'''

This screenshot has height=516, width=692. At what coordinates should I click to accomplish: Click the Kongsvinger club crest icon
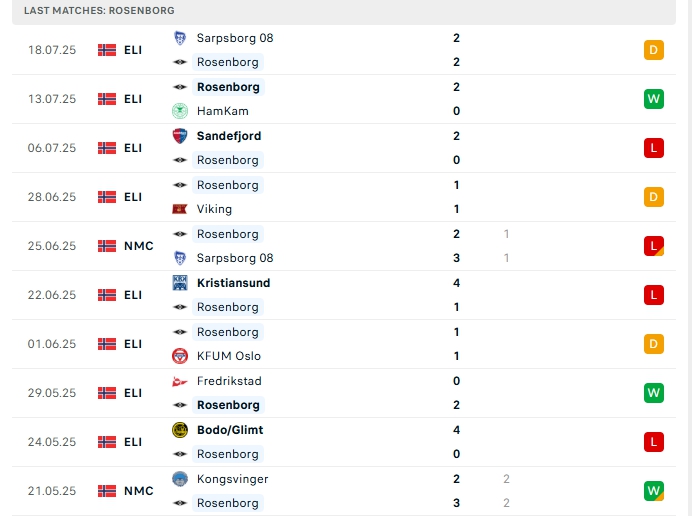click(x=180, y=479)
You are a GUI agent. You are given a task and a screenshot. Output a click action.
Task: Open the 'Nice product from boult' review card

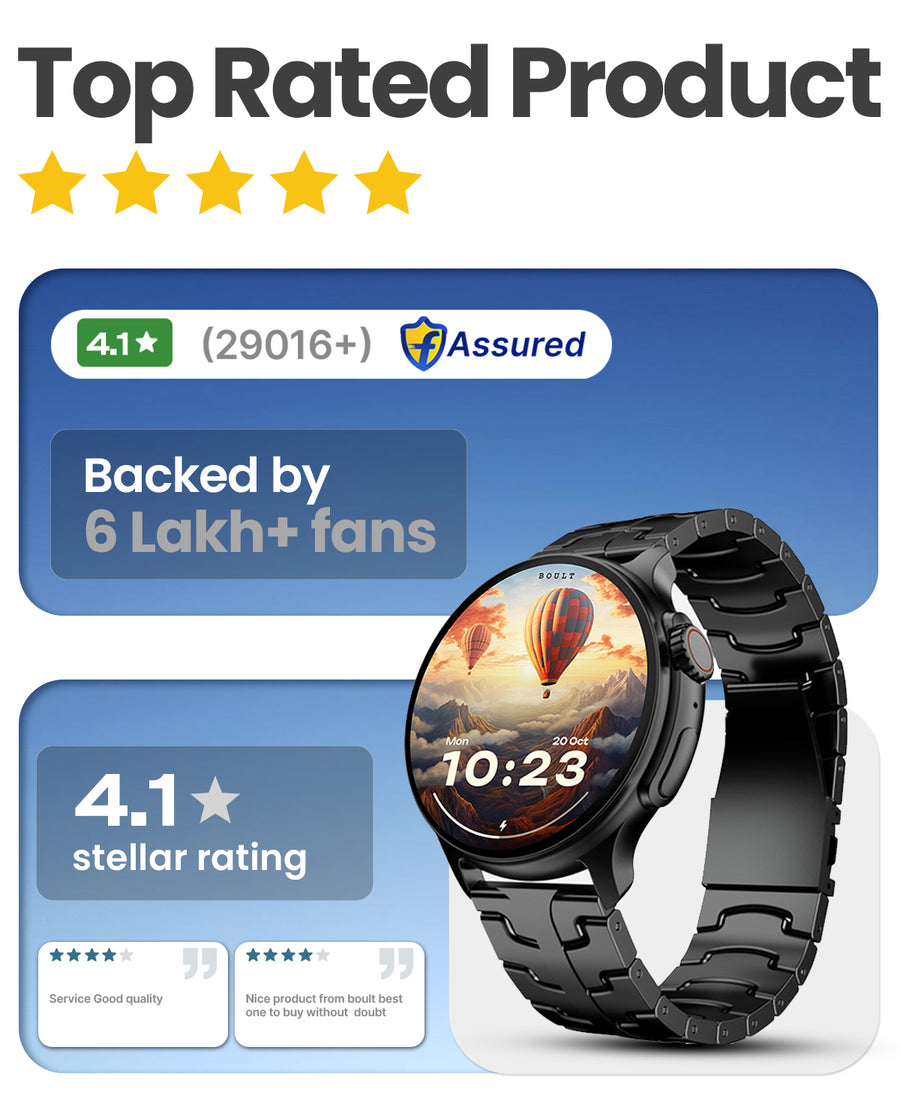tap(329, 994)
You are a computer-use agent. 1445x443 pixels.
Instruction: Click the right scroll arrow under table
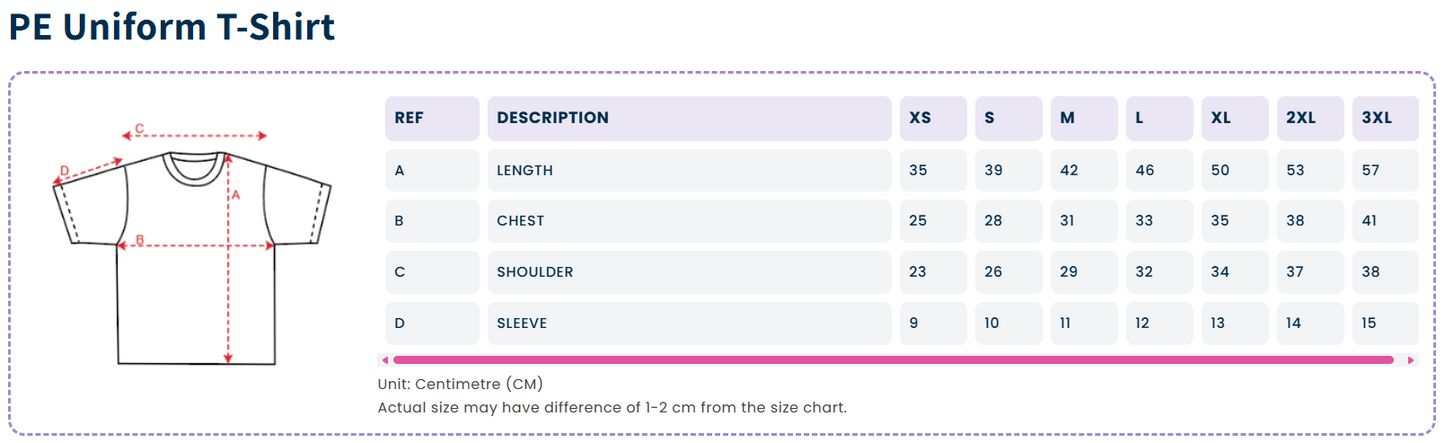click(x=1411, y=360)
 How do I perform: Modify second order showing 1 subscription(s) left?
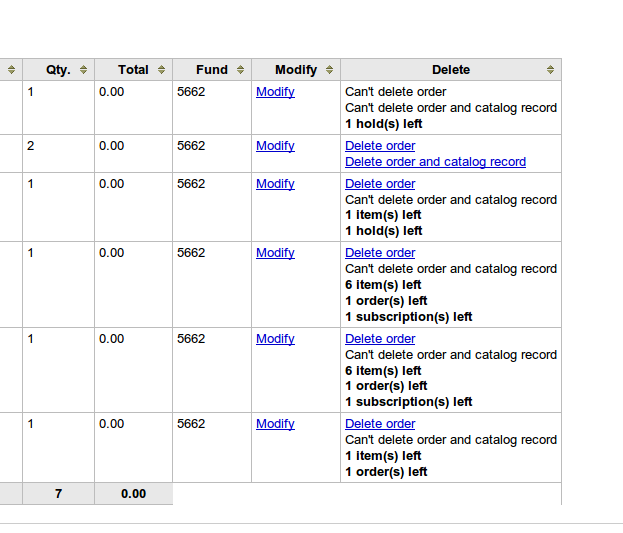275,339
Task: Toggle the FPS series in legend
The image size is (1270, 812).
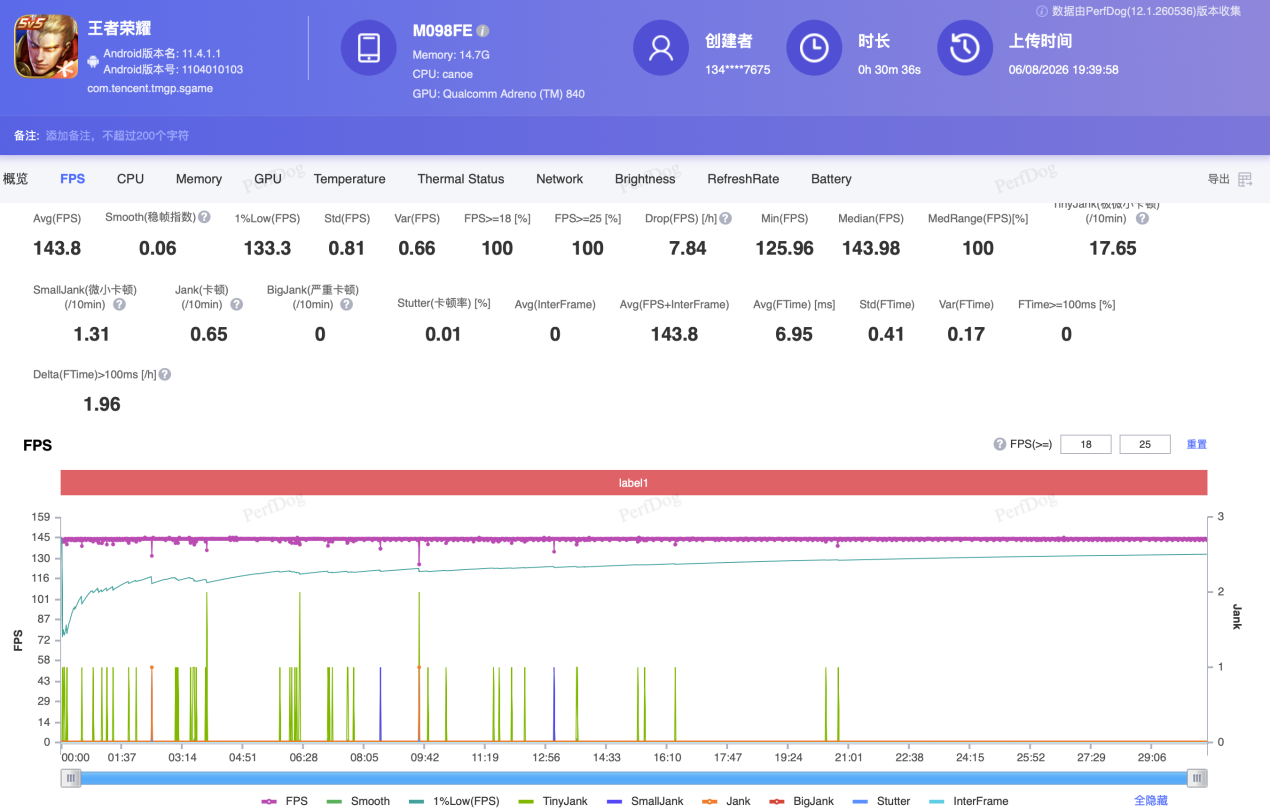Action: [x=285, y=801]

'''
'''

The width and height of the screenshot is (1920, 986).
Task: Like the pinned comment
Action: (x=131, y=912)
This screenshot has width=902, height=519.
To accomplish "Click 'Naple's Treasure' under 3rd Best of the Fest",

'''

Starting at the line that contains "This screenshot has height=516, width=692." and ending at the line that contains "Task: Toggle the FPS series in legend", transcribe the material above exactly, excluding pictures.

• RESPONSE BELOW:
This screenshot has height=516, width=692. At what coordinates should I click to accomplish: Click the Kongsvinger club crest icon
click(x=180, y=479)
You are a GUI agent. You are given a task and a screenshot. Output a click action.
Task: Open the 'Nice product from boult' review card

tap(329, 994)
You are a computer-use agent. 1445x443 pixels.
Instruction: Click the right scroll arrow under table
click(x=1411, y=360)
 How do I perform: Modify second order showing 1 subscription(s) left?
275,339
Task: Toggle the FPS series in legend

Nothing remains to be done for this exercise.